The `fs` library can help save the response in an HTML file.

### 4. Provide your user credentials and set up a proxy using `HttpsProxyAgent`.

```
const username = '';
const password = '';

(async () => {
const agent = new HttpsProxyAgent.HttpsProxyAgent(
`http://${username}:${password}@unblock.oxylabs.io:60000`
);
```

### 5. Next, set the URL and issue a fetch request.

```
// Ignore the certificate
process.env['NODE_TLS_REJECT_UNAUTHORIZED'] = 0;

const response = await fetch('https://ip.oxylabs.io/', {
method: 'get',
agent: agent,
});
```

The environment variable `NODE_TLS_REJECT_UNAUTHORIZED` is set to zero so that Node.JS doesn't verify the SSL/TLS certificates.
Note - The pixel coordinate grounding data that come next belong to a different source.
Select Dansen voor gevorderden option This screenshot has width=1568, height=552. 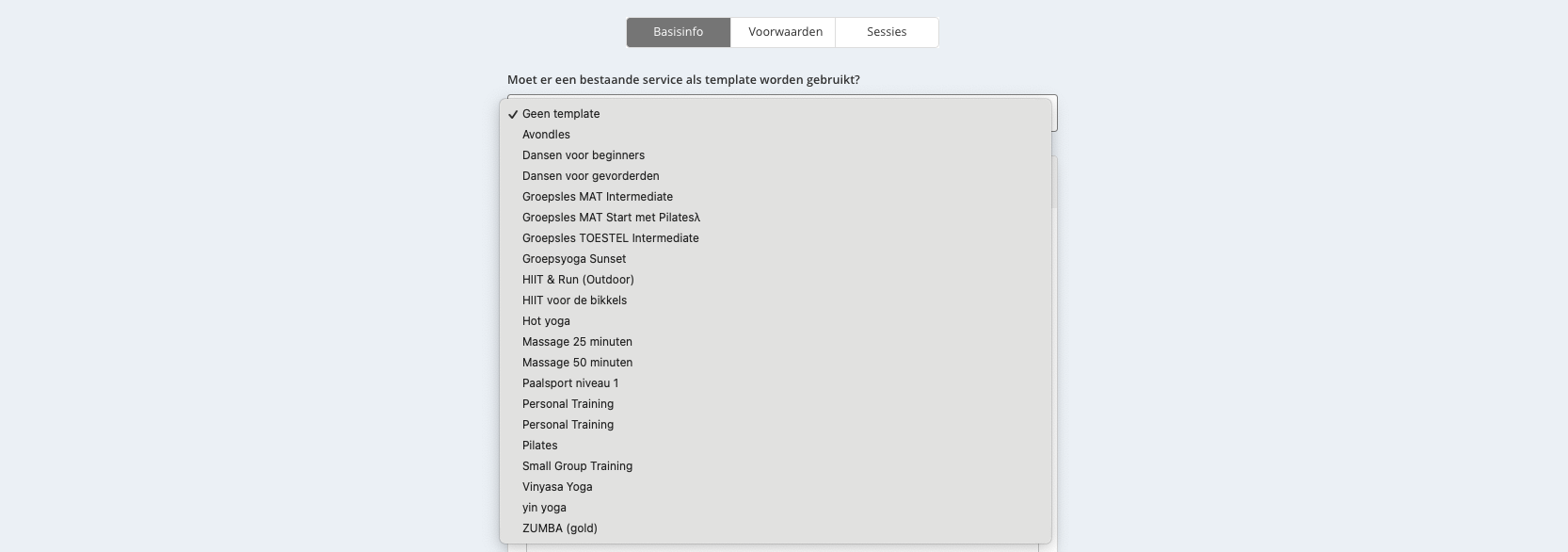(776, 176)
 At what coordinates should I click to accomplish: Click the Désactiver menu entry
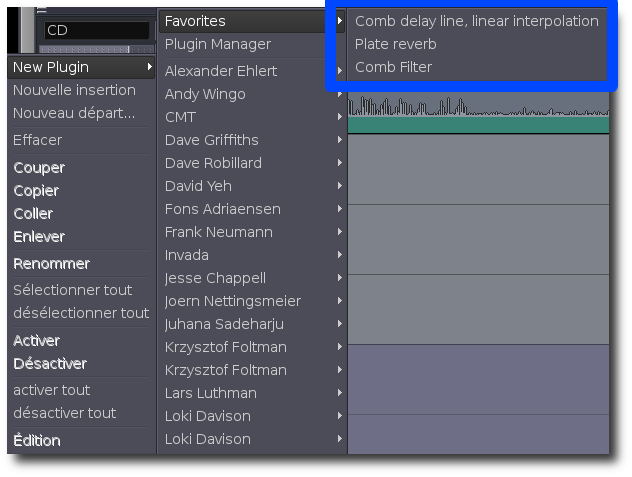pyautogui.click(x=50, y=364)
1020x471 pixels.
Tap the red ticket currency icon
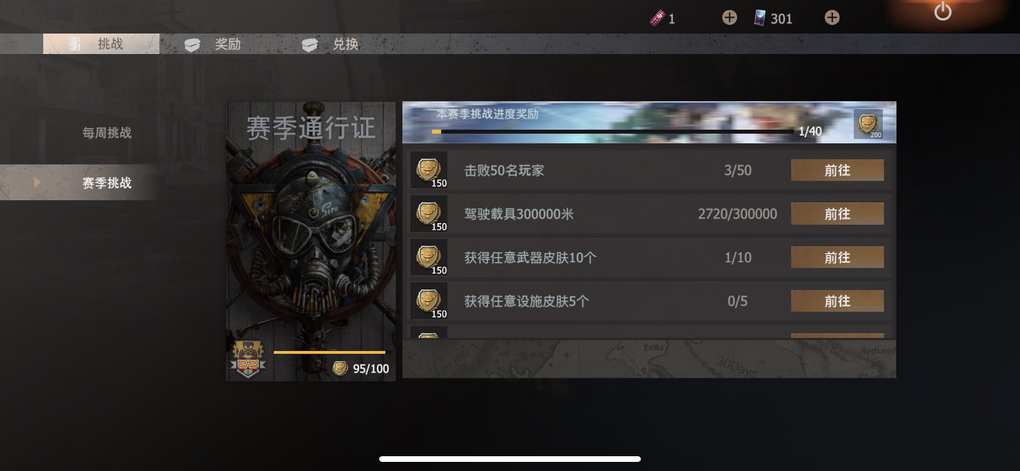coord(656,18)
This is a required setting if you’re using Oxylabs’ Web Unblocker.

### 6. In the end, you can convert the response into text and save it in an HTML file.

```
const resp = await response.text();
fs.writeFile('result.html', resp.toString(), (err) => {
if (err) throw err;
console.log('Result saved to result.html');
});
})();
```

Here is the complete script:
```
import fetch from 'node-fetch';
import HttpsProxyAgent from 'https-proxy-agent';
import fs from 'fs';

const username = '';
const password = '';

(async () => {
const agent = new HttpsProxyAgent.HttpsProxyAgent(
`http://${username}:${password}@unblock.oxylabs.io:60000`
);

// Ignore the certificate
process.env['NODE_TLS_REJECT_UNAUTHORIZED'] = 0;

const response = await fetch('https://ip.oxylabs.io/', {
method: 'get',
agent: agent,
});

const resp = await response.text();
fs.writeFile('result.html', resp.toString(), (err) => {
if (err) throw err;
console.log('Result saved to result.html');
});
})();
```